Calorie Calculator
Estimate daily calories (TDEE) & BMR.
100% private — runs in your browser, nothing is uploaded.
Maintenance calories (TDEE)
2,556
calories / day
Base metabolic rate (BMR): 1,649 cal/day
| Goal | Calories/day |
|---|---|
| Lose weight (~0.5 kg/week) | 2,056 |
| Mild loss (~0.25 kg/week) | 2,306 |
| Maintain weight | 2,556 |
| Mild gain (~0.25 kg/week) | 2,806 |
| Gain weight (~0.5 kg/week) | 3,056 |
Estimates use the Mifflin–St Jeor equation. They are a starting point, not medical advice — adjust based on real-world results and consult a professional for personalized guidance.
How to use the Calorie Calculator
- 1Choose your units
Switch between metric (cm/kg) and imperial (ft/in/lb).
- 2Enter your details
Add your sex, age, height and weight.
- 3Pick an activity level
Select how active you are on a typical week.
- 4Read your targets
See your maintenance calories plus targets to lose or gain weight.
Free online calorie calculator
This calorie calculator estimates how many calories you burn per day and how many to eat to lose, maintain or gain weight. It combines the trusted Mifflin–St Jeor formula with your activity level to give a personalized daily calorie target.
How it works
First it calculates your BMR — the calories your body needs at rest. Then it applies an activity multiplier to find your TDEE, the total calories you burn in a day. Eating around your TDEE maintains weight; eating below it creates the deficit needed for fat loss, and above it supports muscle gain.
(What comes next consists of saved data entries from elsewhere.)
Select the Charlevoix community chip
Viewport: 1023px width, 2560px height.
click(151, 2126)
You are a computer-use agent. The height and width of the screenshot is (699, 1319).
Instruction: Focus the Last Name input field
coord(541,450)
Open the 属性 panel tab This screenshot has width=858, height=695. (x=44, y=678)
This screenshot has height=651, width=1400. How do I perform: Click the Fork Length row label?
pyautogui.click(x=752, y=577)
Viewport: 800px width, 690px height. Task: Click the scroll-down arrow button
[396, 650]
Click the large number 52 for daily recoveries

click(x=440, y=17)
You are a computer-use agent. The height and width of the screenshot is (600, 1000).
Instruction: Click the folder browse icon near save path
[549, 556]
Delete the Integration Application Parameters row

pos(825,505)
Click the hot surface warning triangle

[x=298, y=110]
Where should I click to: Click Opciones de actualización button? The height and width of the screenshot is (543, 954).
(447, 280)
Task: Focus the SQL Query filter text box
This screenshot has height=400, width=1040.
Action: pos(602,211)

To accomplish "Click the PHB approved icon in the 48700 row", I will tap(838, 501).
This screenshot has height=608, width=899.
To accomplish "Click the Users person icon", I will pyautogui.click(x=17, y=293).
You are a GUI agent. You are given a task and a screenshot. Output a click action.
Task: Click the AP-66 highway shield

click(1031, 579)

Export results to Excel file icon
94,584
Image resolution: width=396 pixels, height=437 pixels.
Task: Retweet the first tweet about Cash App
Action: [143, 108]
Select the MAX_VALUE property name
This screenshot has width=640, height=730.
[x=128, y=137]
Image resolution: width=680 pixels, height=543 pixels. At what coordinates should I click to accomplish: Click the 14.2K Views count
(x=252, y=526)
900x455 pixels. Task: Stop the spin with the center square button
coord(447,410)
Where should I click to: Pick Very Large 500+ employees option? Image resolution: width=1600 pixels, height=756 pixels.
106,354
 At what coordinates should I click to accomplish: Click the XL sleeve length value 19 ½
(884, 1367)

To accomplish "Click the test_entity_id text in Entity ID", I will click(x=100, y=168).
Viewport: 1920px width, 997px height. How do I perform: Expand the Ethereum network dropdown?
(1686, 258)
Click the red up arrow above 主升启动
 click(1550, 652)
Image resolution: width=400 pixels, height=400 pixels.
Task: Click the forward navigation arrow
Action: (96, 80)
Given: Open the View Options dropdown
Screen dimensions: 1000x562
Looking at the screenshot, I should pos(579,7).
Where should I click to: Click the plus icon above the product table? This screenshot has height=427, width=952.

Turning calories into results
One pound of body fat is roughly 3,500 calories, so a daily deficit of 500 calories predicts about a pound of loss per week. Losing faster than 1% of body weight per week risks muscle loss, so the mild-loss target is often more sustainable. Pair the number with adequate protein and strength training to keep muscle while losing fat.
Accuracy and adjustment
All formulas are estimates. Track your intake and weight for 2–3 weeks, then nudge your target up or down by 100–200 calories based on the trend. The scale plus how your clothes fit are the real feedback loop — the calculator just gives you a smart starting point.
Frequently Asked Questions
How are my daily calories calculated?
The tool uses the Mifflin–St Jeor equation to estimate your Basal Metabolic Rate (BMR) from age, sex, height and weight, then multiplies it by an activity factor to get your Total Daily Energy Expenditure (TDEE) — the calories you burn per day.
What is the difference between BMR and TDEE?
BMR is the energy your body uses at complete rest just to stay alive. TDEE is your BMR plus the calories burned through daily movement and exercise. TDEE is the number to eat around to maintain your weight.
How many calories should I eat to lose weight?
A deficit of about 500 calories per day below your TDEE leads to roughly 0.5 kg (1 lb) of loss per week. The results table shows target calories for mild and standard loss so you can pick a sustainable pace.
Which activity level should I choose?
Be honest and count only real activity. Most people with desk jobs who exercise a few times a week fall under 'lightly' or 'moderately active'. Overestimating activity is the most common reason the numbers feel too high.
Is the Mifflin–St Jeor equation accurate?
It is one of the most accurate formulas for the general population and is widely used by dietitians. Still, it is an estimate: individual metabolism varies, so treat the result as a baseline and adjust based on how your weight actually responds over 2–3 weeks.
Is this medical advice?
No. This calculator is for general information only. For personalized nutrition or if you have a medical condition, consult a doctor or registered dietitian.